A tree is just a tree... or is it?
A tree is both fantastically simple and yet stunningly complex: an amazing machine that turns sunlight, carbon dioxide (CO2) and water into shelter, food, shade, living space, a thriving community hub. All that and the potential to help address the climate emergency: a large English oak can weigh 30 tonnes or more, have half a million leaves and absorb many 100s of kg of CO2 during its life, as well as sustaining dozens of other species.
3D laser scan of a pair of 200 year old oaks in Hampstead, North London. These trees survived the expansion of the city around them and illustrate how resilient trees can be if given a chance. Animation by Dr Phil Wilkes and Professor Mat Disney, University College London.
One of London’s iconic plane trees may reach the same size in half the time, and help keep cool the increasingly hot summer streets, but needs careful nurturing to survive the pressures of city life. Now think what millions of these trees can do; and then double that.
The UK has some amazing trees, including in our cities, and yet at 11% tree cover we lag behind many comparable countries in Europe, to take just one example. Our lack of tree cover is a product of many things – high population density of course, but also how we manage and value trees more generally. Historically, woodlands have been seen as a source to fuel industrial growth and build military and naval power. The challenges we face now are different, but no less urgent– drastically reducing our carbon emissions, building greener and more liveable urban spaces and maintaining and expanding the green spaces that support biodiversity, revitalise landscapes and improve our wellbeing. This requires making trees central to how we shape our future.
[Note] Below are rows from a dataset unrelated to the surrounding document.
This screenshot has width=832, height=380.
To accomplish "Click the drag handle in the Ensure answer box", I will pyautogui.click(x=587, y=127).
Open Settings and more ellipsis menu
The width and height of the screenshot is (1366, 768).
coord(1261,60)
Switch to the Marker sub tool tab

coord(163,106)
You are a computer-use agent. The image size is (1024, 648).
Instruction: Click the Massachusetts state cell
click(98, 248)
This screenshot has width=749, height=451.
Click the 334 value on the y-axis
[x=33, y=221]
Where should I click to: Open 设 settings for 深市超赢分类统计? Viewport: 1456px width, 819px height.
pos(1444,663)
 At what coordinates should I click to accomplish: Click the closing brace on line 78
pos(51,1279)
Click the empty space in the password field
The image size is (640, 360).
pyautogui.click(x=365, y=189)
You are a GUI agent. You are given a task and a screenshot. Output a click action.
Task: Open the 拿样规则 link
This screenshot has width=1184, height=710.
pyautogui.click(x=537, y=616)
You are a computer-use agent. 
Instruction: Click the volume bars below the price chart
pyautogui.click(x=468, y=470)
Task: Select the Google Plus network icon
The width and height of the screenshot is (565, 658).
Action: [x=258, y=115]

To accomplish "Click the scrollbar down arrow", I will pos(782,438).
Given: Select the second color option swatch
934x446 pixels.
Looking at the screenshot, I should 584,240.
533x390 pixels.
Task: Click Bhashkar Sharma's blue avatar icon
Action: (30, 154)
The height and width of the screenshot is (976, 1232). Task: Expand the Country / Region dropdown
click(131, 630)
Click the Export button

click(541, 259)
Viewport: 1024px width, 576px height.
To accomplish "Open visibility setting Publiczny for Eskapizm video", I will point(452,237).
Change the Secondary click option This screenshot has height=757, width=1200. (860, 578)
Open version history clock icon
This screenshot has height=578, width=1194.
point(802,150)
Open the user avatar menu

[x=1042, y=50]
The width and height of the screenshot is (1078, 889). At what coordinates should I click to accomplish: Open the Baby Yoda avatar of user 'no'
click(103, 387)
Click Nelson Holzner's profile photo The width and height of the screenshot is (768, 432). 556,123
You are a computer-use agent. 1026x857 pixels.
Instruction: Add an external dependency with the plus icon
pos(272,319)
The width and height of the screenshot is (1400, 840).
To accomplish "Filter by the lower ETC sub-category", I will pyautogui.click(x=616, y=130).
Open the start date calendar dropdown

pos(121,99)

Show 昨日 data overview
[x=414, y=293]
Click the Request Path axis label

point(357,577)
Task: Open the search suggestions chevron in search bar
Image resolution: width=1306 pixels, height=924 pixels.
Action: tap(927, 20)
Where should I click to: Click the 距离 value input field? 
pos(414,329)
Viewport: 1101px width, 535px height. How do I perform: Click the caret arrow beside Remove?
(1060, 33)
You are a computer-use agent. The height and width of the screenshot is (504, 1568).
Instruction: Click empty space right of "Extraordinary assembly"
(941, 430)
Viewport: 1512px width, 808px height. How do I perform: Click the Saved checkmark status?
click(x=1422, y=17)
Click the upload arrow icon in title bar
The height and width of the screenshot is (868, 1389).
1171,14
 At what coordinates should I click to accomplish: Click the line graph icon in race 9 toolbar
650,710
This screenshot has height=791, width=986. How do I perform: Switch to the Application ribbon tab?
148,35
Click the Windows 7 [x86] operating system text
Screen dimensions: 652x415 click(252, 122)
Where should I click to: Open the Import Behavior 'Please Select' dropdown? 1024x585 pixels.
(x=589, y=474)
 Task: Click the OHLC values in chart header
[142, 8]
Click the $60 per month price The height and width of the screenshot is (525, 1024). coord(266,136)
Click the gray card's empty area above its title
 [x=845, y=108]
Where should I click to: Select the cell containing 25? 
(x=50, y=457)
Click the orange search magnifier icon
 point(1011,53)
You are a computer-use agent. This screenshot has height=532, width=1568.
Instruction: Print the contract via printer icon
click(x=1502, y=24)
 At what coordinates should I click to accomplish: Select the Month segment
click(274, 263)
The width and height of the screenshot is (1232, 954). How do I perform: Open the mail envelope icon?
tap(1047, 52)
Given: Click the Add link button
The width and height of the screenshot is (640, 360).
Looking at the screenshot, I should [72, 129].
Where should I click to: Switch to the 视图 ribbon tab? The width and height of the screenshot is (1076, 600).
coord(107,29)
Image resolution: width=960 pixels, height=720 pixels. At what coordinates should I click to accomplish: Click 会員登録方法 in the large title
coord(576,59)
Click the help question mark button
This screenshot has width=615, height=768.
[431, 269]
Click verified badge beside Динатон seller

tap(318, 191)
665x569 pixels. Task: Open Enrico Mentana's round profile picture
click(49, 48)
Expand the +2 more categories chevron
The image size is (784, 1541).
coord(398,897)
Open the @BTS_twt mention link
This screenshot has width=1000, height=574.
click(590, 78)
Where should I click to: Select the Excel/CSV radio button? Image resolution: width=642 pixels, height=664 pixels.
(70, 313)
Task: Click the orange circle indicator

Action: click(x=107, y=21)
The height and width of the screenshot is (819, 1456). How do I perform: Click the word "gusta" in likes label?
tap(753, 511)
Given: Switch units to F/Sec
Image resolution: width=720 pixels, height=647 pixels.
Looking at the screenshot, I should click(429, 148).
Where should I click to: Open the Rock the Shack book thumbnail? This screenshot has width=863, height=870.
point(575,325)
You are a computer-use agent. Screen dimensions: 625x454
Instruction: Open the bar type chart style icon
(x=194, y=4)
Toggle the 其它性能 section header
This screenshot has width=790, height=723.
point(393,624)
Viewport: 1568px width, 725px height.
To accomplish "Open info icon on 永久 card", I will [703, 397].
Part of this is understanding the real value of trees. Even working out how much CO2 a tree absorbs is not straightforward – we need to "weigh" the tree somehow, but without cutting it down. New measurements from ground, air and space are helping to do just that, and show that different species do this at very different rates, depending on local conditions.
Even a single species will grow very differently depending on where it is planted. Recent research suggested that planting vast numbers of trees could absorb nearly all man-made carbon emissions. The problem is that planting inappropriate species, or in unsuitable areas, can do more harm than good to soil and water cycles. Trees can certainly help, but they are far from a panacea and this also underplays their other more immediate benefits.
So we need to think about what trees we plant where, and why. We also need to consider the value of trees collectively. A large tree in an urban back garden provides vital food and shelter for a multitude of other species. But if that tree is part of a larger patchwork of connected tree canopies, its value becomes far greater.
Doubling tree cover in the UK is absolutely possible and a great way to achieve so many positive outcomes. But this will need new approaches to how we value trees and woodlands, and using this knowledge to re-shape local and national politics to fund and implement this properly.
So a tree isn’t just a tree – the right tree in the right place is an incredible, beautiful and vital part of our lives; more of them benefits us all.